Credit to MSME Entrepreneurs

In order to further incentivise the inclusion of unbanked MSMEs into the banking system, the current incentive to deduct credit disbursed to new MSME borrowers from Banks’deposits for calculation of the cash reserve ratio (CRR) is further extended. 

This exemption, currently available for exposures up to ₹25 lakh and for credit disbursed up to the fortnight ending October 1, 2021, is being extended till December 31, 2021.

Resolution Framework 2.0 for Covid Related Stressed Assets

Individuals, small businesses, and MSMEs, who have not availed restructuring under any of the earlier restructuring frameworks, have aggregate exposure of up to ₹25 crore and classified as ‘Standard’ as of March 31, 2021 will be eligible to be considered under Resolution Framework 2.0. 

Restructuring under the proposed framework may be invoked up to September 30, 2021, and shall have to be implemented within 90 days after invocation.

In respect of individual borrowers and small businesses who have availed restructuring of their loans under Resolution Framework 1.0, where the resolution plan permitted a moratorium of less than two years, RBI said lending institutions are being permitted to use this window to modify such plans to the extent of increasing the period of the moratorium and/or extending the residual tenor up to a total of two years. However, other conditions will remain the same.

In respect of small businesses and MSMEs restructured earlier, lending institutions are also being permitted as a one-time measure to review the working capital sanctioned limits, based on a reassessment of the working capital cycle, margins, etc.

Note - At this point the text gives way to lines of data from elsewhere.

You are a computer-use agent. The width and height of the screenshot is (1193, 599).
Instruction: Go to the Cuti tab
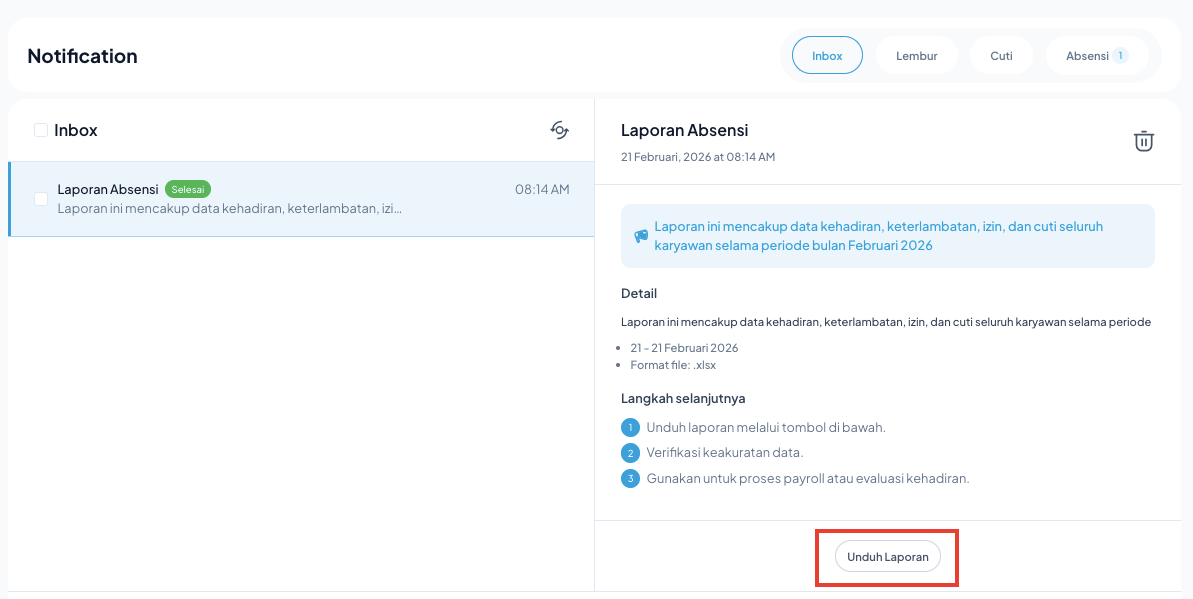1001,56
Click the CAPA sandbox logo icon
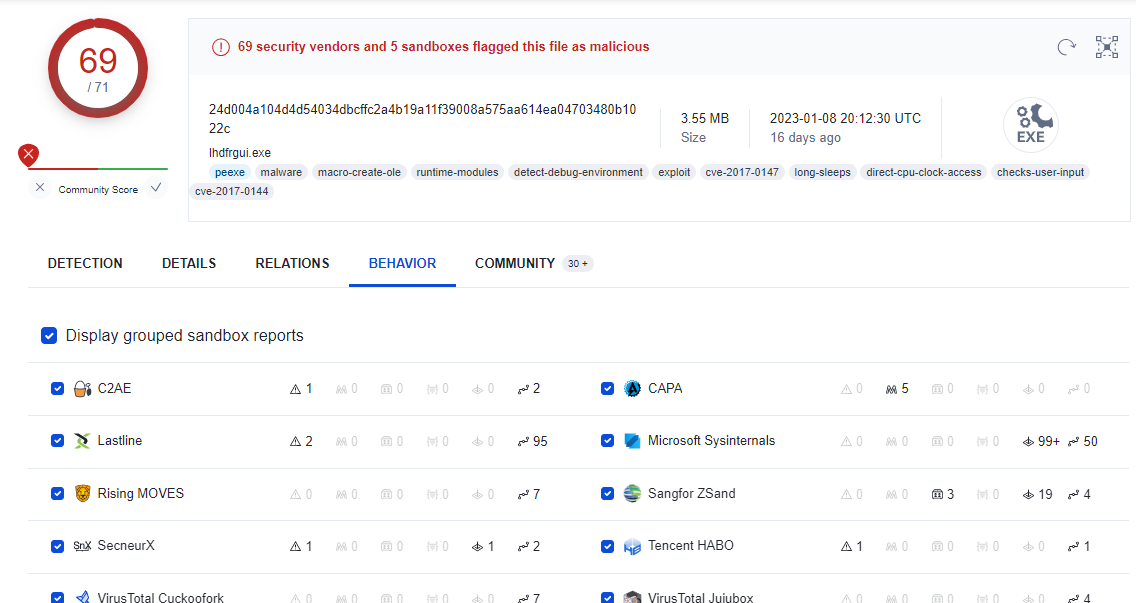1136x603 pixels. click(x=632, y=388)
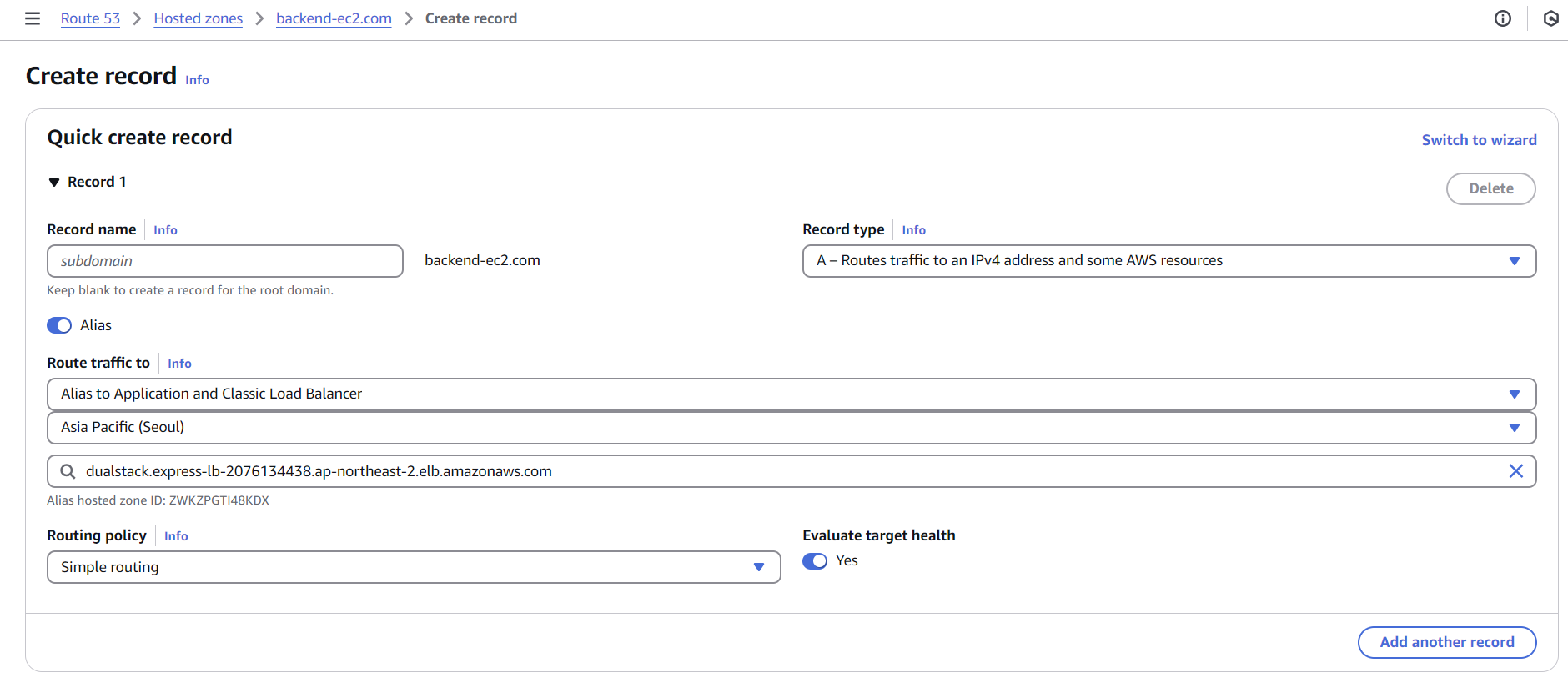The width and height of the screenshot is (1568, 678).
Task: Open the Record type dropdown
Action: click(1168, 261)
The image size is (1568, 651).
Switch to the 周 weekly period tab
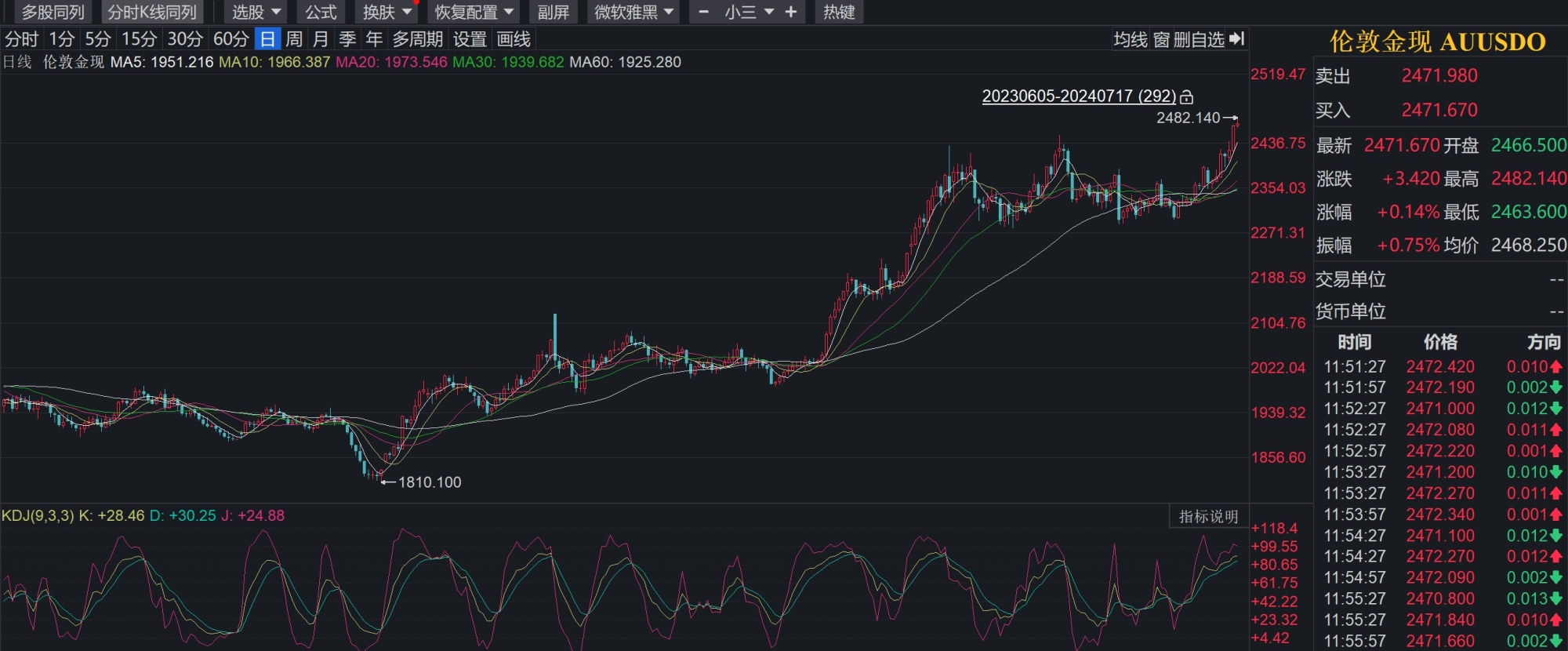pos(294,39)
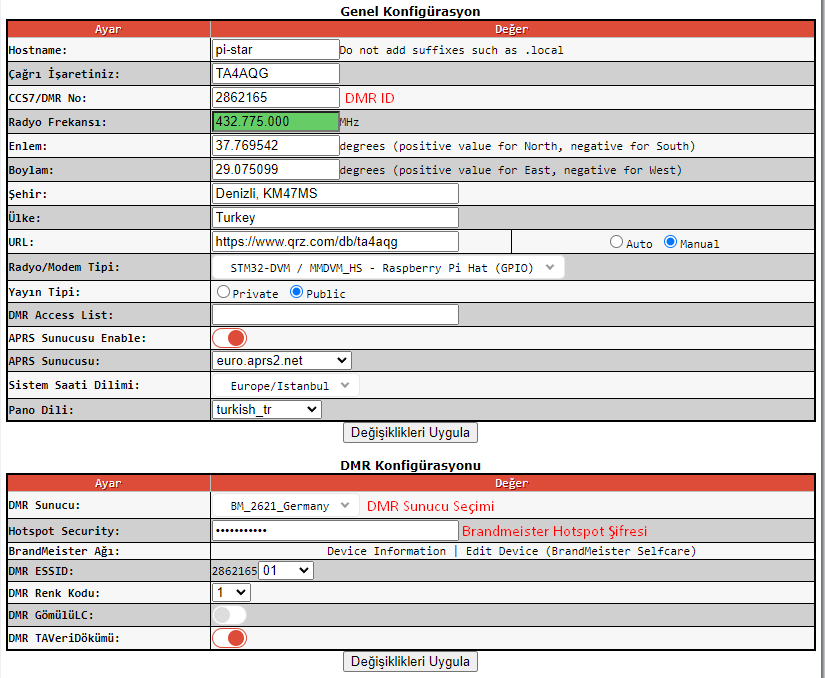
Task: Open the Radyo/Modem Tipi dropdown
Action: click(388, 268)
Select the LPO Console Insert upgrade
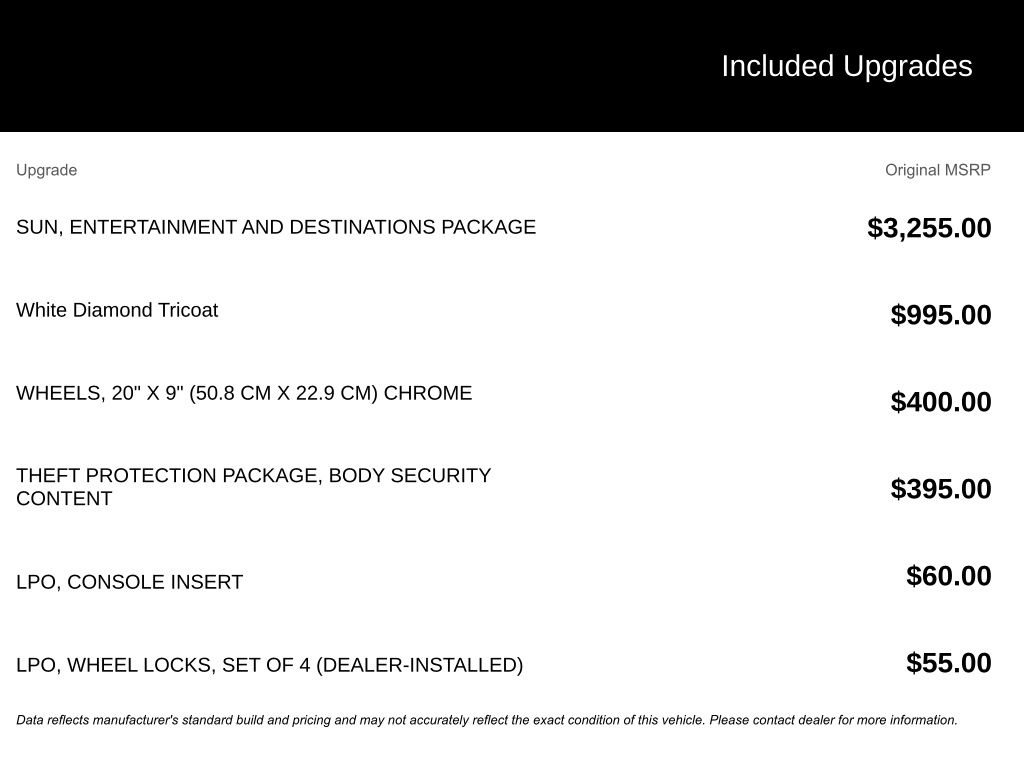1024x768 pixels. 129,582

In order to mitigate the pandemic related stress on banks and as a measure to enable capital conservation, RBI will allow Banks to utilise 100 per cent of floating provisions/ counter-cyclical provisioning buffer held by them as of December 31, 2020, for making specific provisions for non-performing assets with prior approval of their Boards. Such utilisation is permitted with immediate effect and up to March 31, 2022.

RBI stands in battle readiness

Das said: “Today, we have taken some steps, and we will continue to be proactive throughout the year – taking small and big steps – to deal with the evolving situation.

“I call upon all stakeholders to come forward once again to address the challenges posed by the current wave of the pandemic while remaining on guard against future waves.”

The Governor observed that the RBI would closely and continuously monitor all incoming data to assess the impact of the second wave on macroeconomic and financial conditions on a real-time basis.

Das underscored that RBI stands in battle readiness to ensure that financial conditions remain congenial and markets continue to work efficiently. 

“We will work in close coordination with the Government to ameliorate the extreme travails that our citizens are undergoing in this hour of distress,” he said.